An impressive array of some (I assume) vinyl Hedorah (The Smog Monster) figures.
A Fire Godzilla figure. Even though this part of the collection was titled Godzilla vs. Hedorah, this Godzilla is from a later film. (Godzilla vs. Destroyah, I believe.) I really liked this figure, it was about three feet tall and four feet long.
Some Mechagodzilla figures. The largest figure in the photo was about 8 inches tall, so you can get a sense of scale for the Godzilla figure, that's its tail in the background.
Some Tetsujin 28 (Gigantor) figures. My favorite figure in the whole collection is the second largest figure in this photo. It appeared to be all metal, and had a great paint job.
And finally, some Mazinger Z figures.
This exhibit will be on display at the LSU Museum of Art until October 7, 2007. If you're in the Baton Rouge area, make the trip to check it out.
4 comments:
When you first posted this I thought my initial reaction might be rude so I didn't write anything. But who cares, here it goes. I don't know anything about Gigantor or Tranzor-Z but most of that stuff looks like it could have been bought from HLJ.com over the last ten years. Is this really a museum grade collection? The Fire Godzilla especially stood out as something I swear I'd seen in Hobby Japan or Figure King within the past decade. I'm just stumped on what makes this stuff is worthy of a showing. It doesn't seem vintage to me. Is there someplace I can learn more about Warren Schwartz?
Hmmm, let's see. There is a book called "Super #1 Robot: Japanese Robot Toys, 1972-1982" by Matt Alt (who writes for toyboxdx.com) and Robert Duban (available at your usual online book retailers). Many of the toys featured in this book are from Schwartz's collection. He is, reputedly, fairly well-known among people that obsess over older Japanese toy Super-robots. He is also in charge of design at Schwartz/Silver Architects in Boston which is the firm that designed the LSU MOA. (schwartzsilver.com) Google "warren schwartz"+dx and you can get a little more info.
The museum says that everything in the collection is from 1972-1982, and, not being an expert myself, I gotta go with that.

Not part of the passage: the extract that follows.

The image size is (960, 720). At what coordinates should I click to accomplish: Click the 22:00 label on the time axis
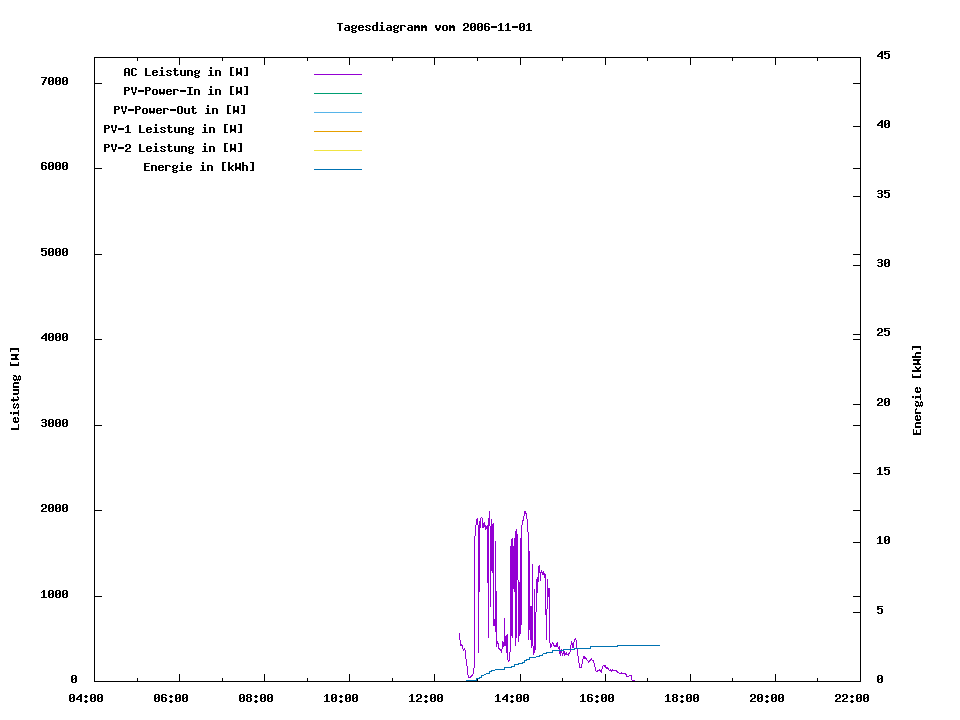852,698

This wasn't the whole collection. I took pictures of these because I'm more interested in Godzilla and giant fucking robots than I am in Kamen Rider and Ultraman and the like. Everything els was either behind glass and I couldn't get clear pictures of them, or I just didn't care enough about it to snap pictures. There were also some old die-cast wind-up toys, Halloween masks, etc. It isn't a particularly large display, only about 200 peices, and was only one of about 5 exhibits in the museum.
Perhaps Mr. Schwartz could spend his time and money helping underpriviledged children or focus his attention on his architectural practice. Looks like he needs something meaningful in his life.
Warren Schwarz actually does run a non-profit organization that provides free psych meds to anonymous faceless nobodies who snipe at people they know nothing about via blog comments.